# EXCERPT PROVIDED:
Dubai: At least 85 per cent of UAE schoolchildren have been bullied, mostly online, a new survey suggested on Tuesday in Dubai.

The ‘Cartoon Network MENA Survey 2019’ also showed that only half of UAE parents are aware that their child has been bullied previously.

Cartoon Network Middle East conducted the survey through ‘Opinion Matters’ among 700 UAE-based parents of children aged six to 12 years, to study the impact of bullying for a duration of one month in 2019. The survey targeted all seven emirates.

Be a Buddy, Not a Bully’

The survey’s key findings were revealed on Tuesday in Dubai during the launch of Cartoon Network Middle East’s UAE-wide anti-bullying campaign ‘CN Buddy Network’, encouraging children aged five to 12 years to ‘Be a Buddy, Not a Bully.’

Surprising results

It yielded some surprising results, such as bullying is least likely to happen inside school – most bullying is psychological and happens online – and girls are just as likely as boys to be bullies or victims.

Records for finding items
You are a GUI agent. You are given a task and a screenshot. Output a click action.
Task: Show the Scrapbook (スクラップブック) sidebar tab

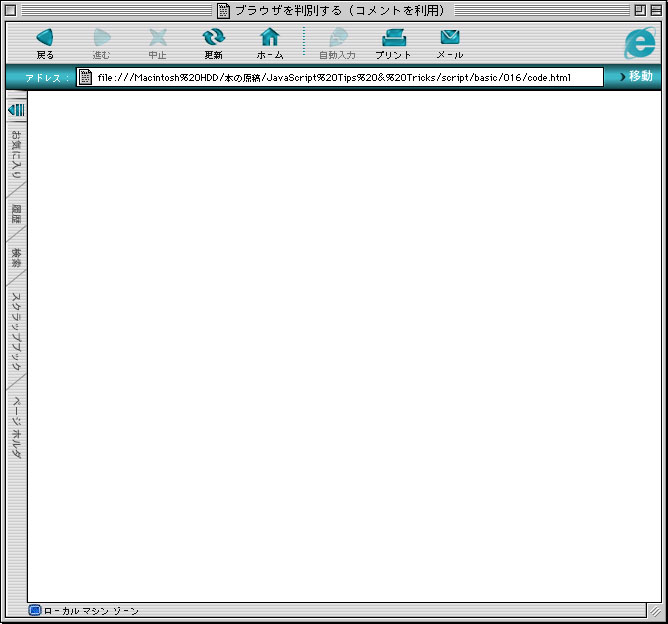pyautogui.click(x=16, y=331)
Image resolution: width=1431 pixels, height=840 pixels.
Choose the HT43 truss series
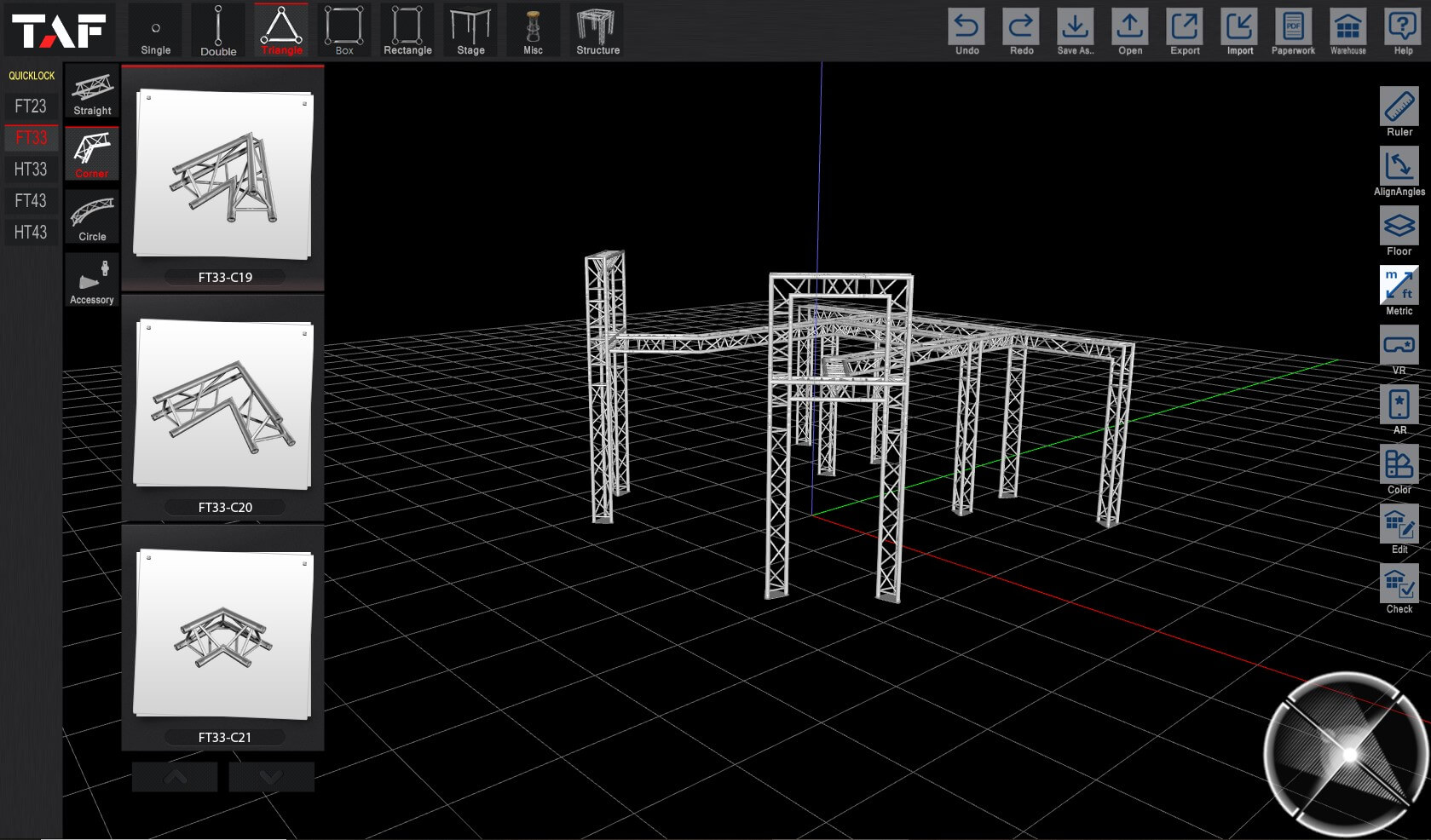tap(31, 232)
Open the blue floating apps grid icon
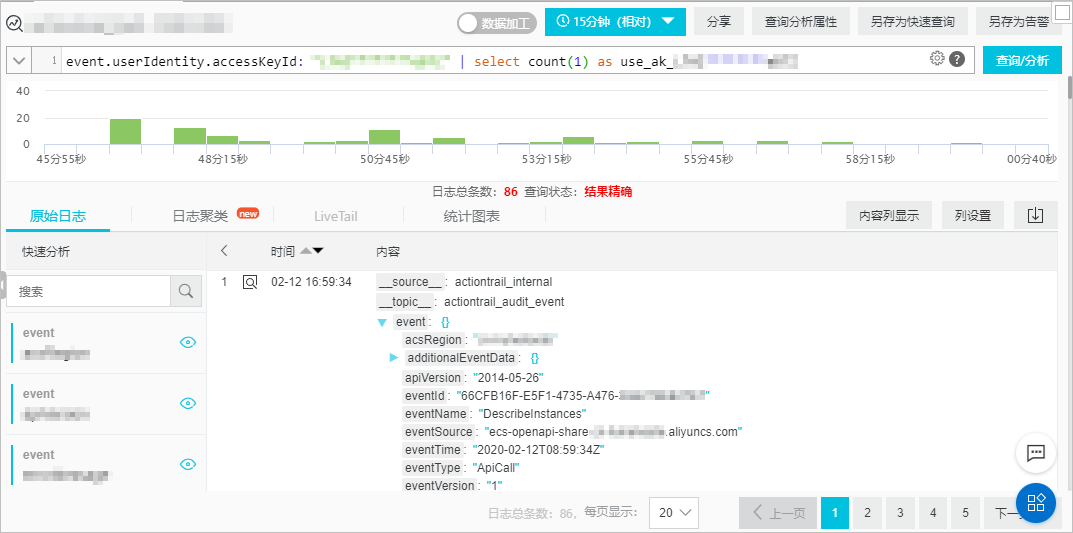The height and width of the screenshot is (533, 1073). 1035,502
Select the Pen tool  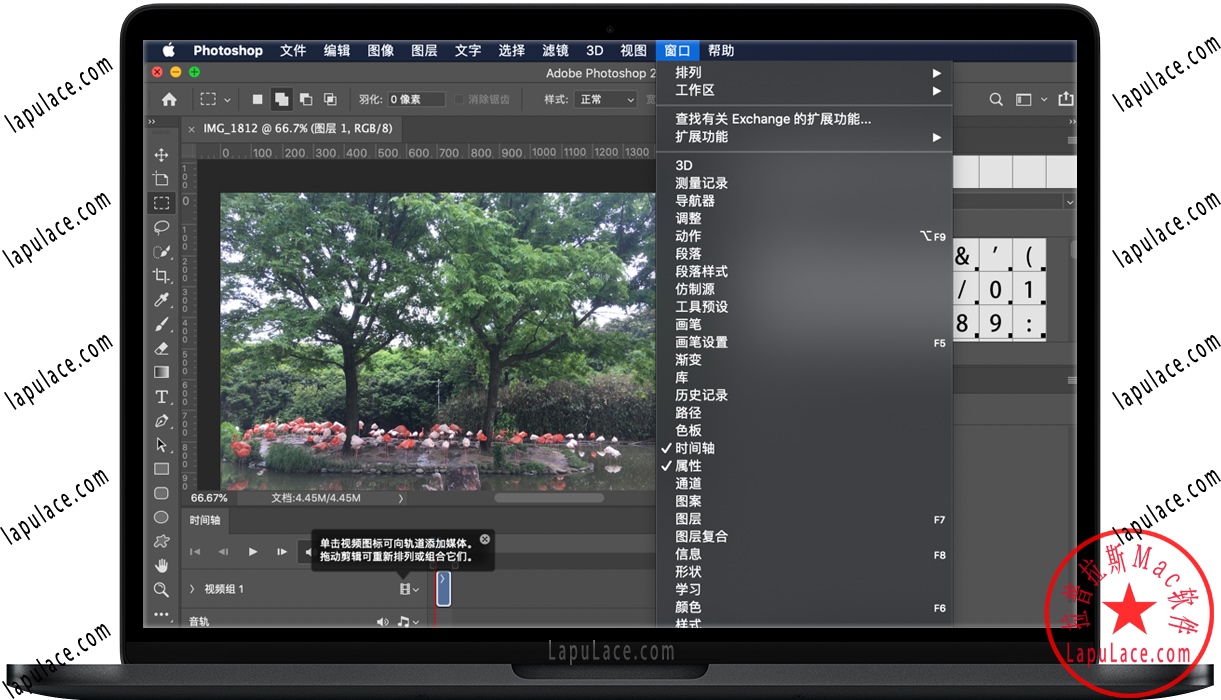click(162, 420)
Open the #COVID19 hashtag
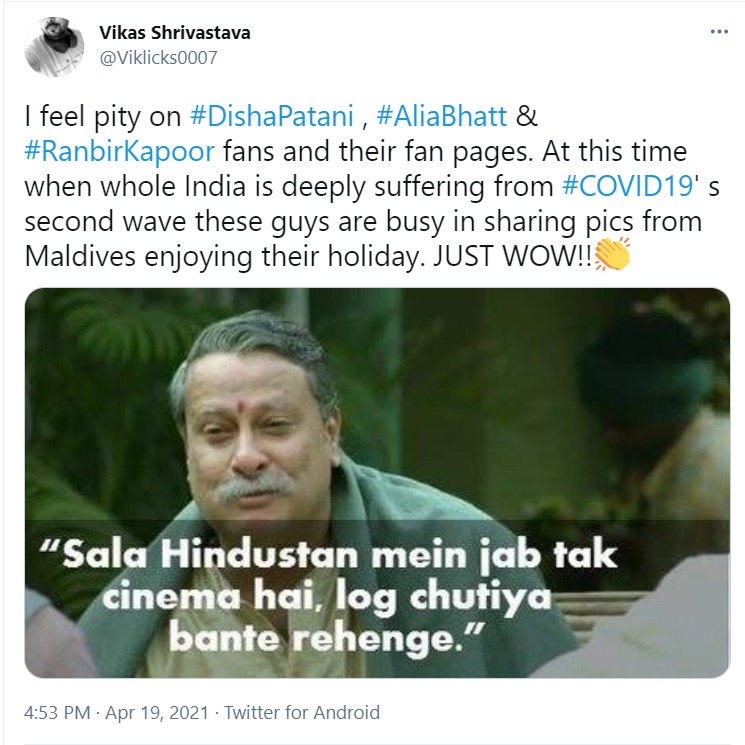Viewport: 745px width, 745px height. [x=628, y=186]
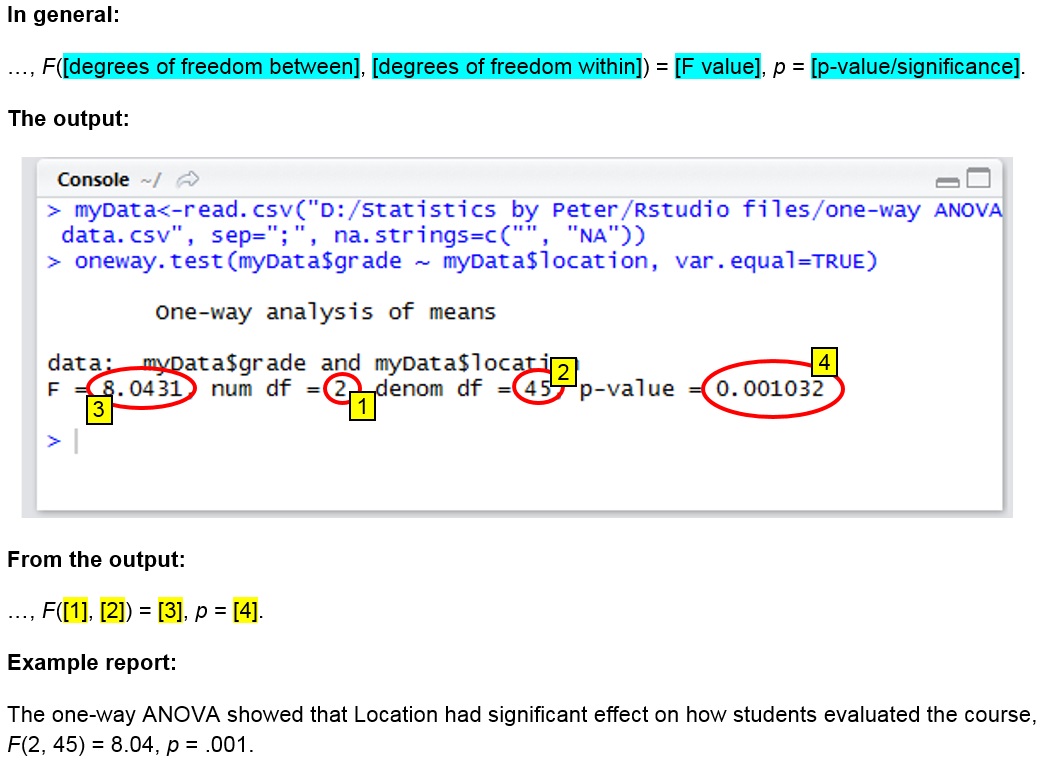The image size is (1056, 768).
Task: Click the cyan [p-value/significance] placeholder
Action: [914, 67]
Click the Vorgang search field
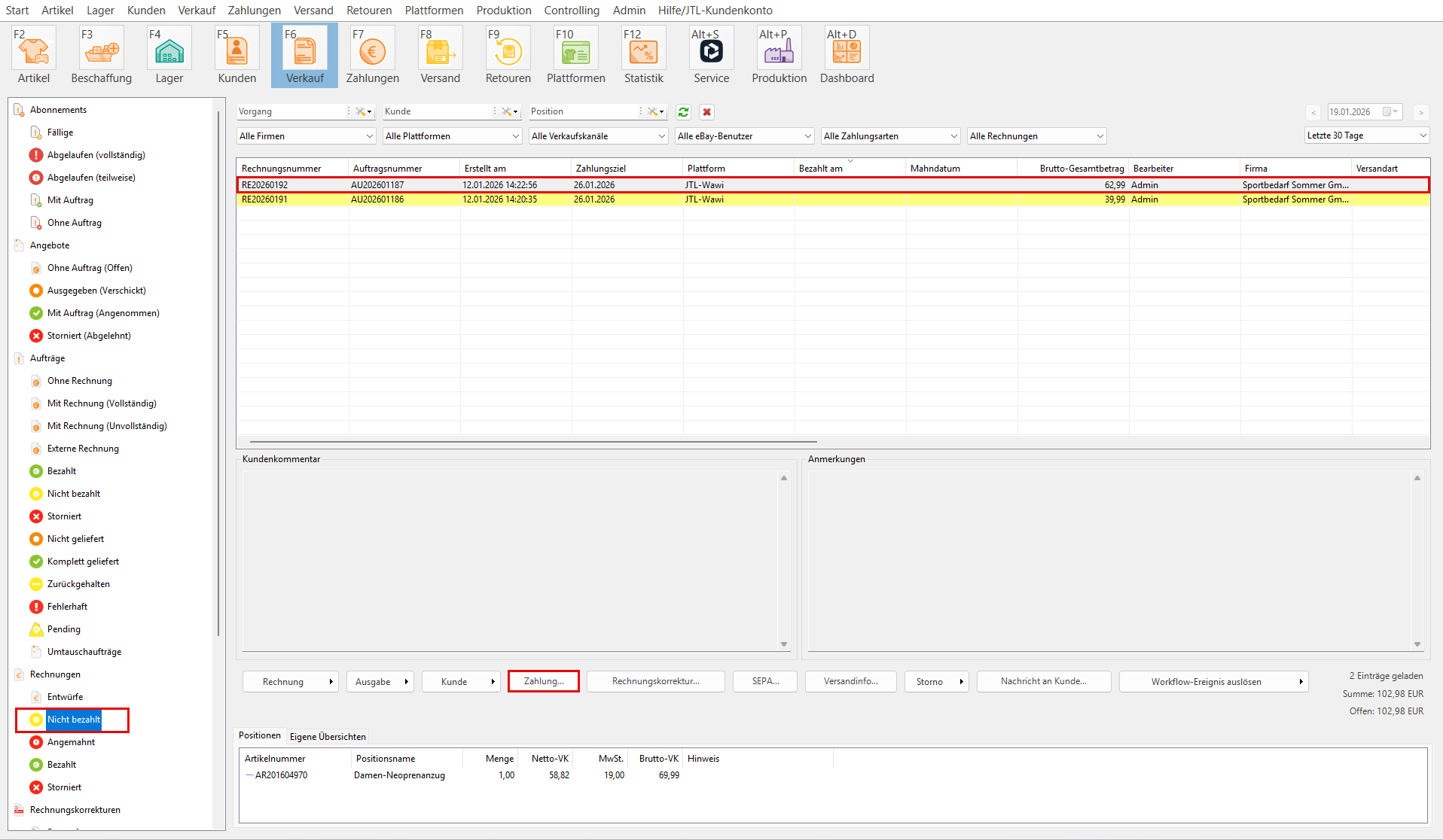This screenshot has width=1443, height=840. pyautogui.click(x=291, y=111)
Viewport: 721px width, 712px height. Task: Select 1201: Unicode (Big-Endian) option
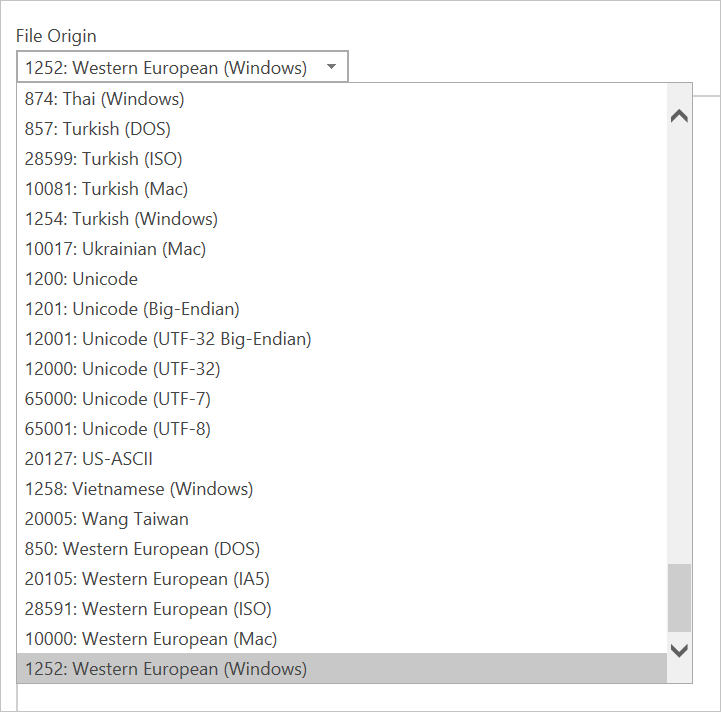[x=342, y=309]
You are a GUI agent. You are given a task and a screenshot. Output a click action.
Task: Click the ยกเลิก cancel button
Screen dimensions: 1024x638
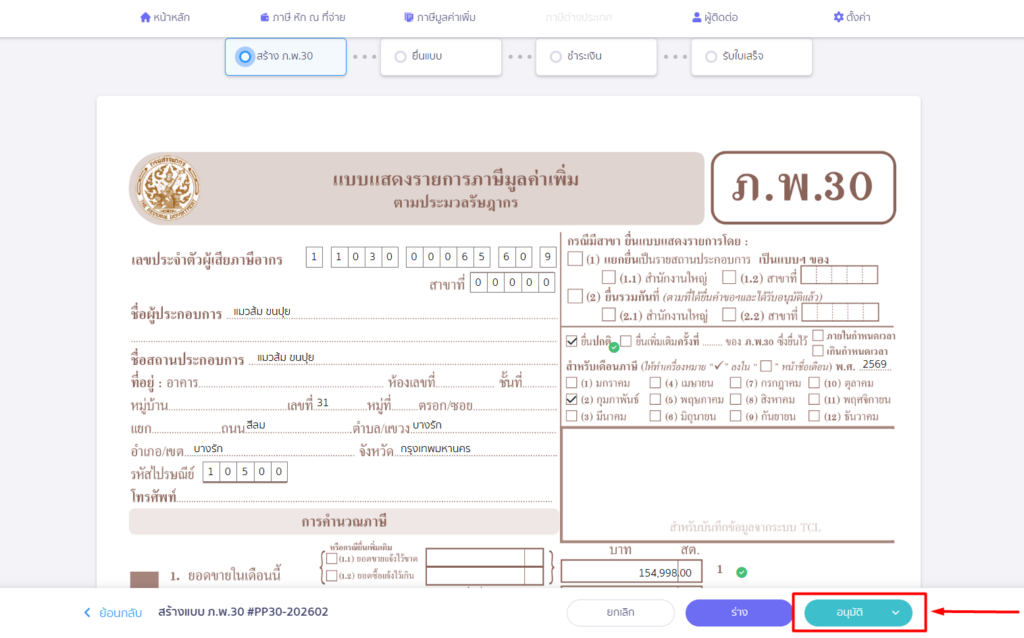coord(620,613)
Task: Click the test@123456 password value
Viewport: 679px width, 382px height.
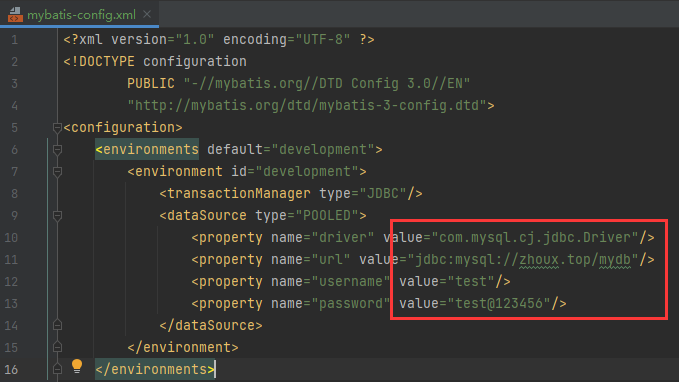Action: point(499,304)
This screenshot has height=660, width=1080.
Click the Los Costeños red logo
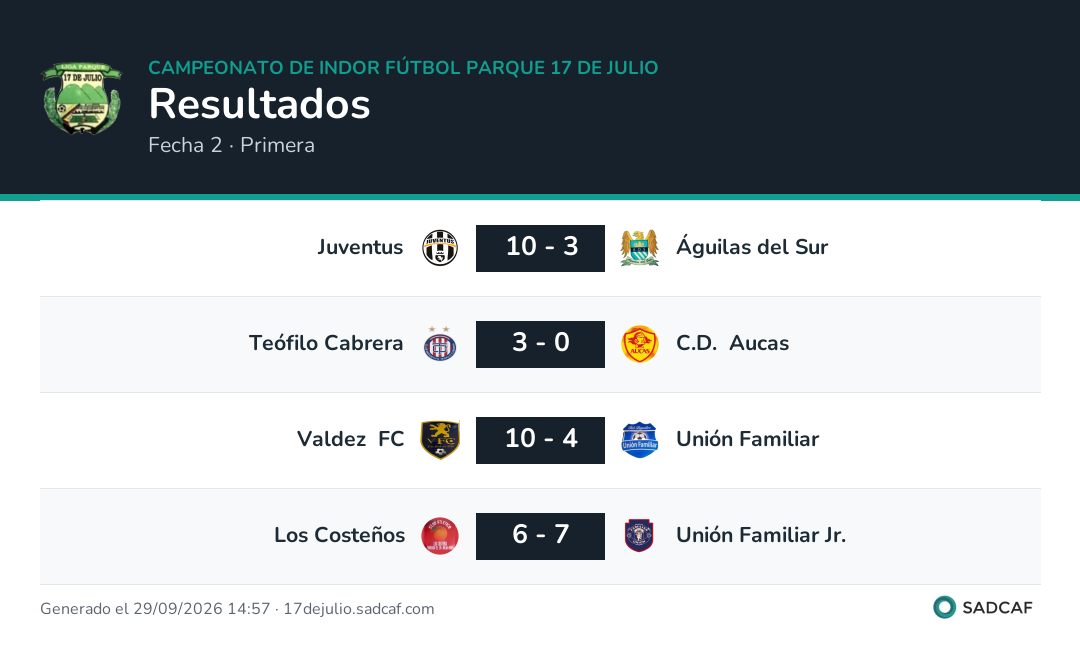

# AIM 1:
Answer these questions from the bullying survey article:
(a) How many UAE-based parents took part in the survey?
(b) What is the name of the anti-bullying campaign launched in Dubai?
(c) Where is bullying least likely to happen?
# AIM 2:
Render the part of the listing that opens with the line containing "Open the #COVID19 hashtag" and closes with the line containing "This screenshot has width=1443, height=840." as a numbered list. Skip blank lines and omit the pictures.
The listing is unrelated to the bullying survey article.

# FULL OUTPUT 1:
(a) 700
(b) 'CN Buddy Network'
(c) Inside school

# FULL OUTPUT 2:
1. Open the #COVID19 hashtag
2. Viewport: 745px width, 745px height. [x=628, y=186]
3. The image size is (1056, 768).
4. Task: Click the cyan [p-value/significance] placeholder
5. Action: [914, 67]
6. Click the Vorgang search field
7. This screenshot has width=1443, height=840. pyautogui.click(x=291, y=111)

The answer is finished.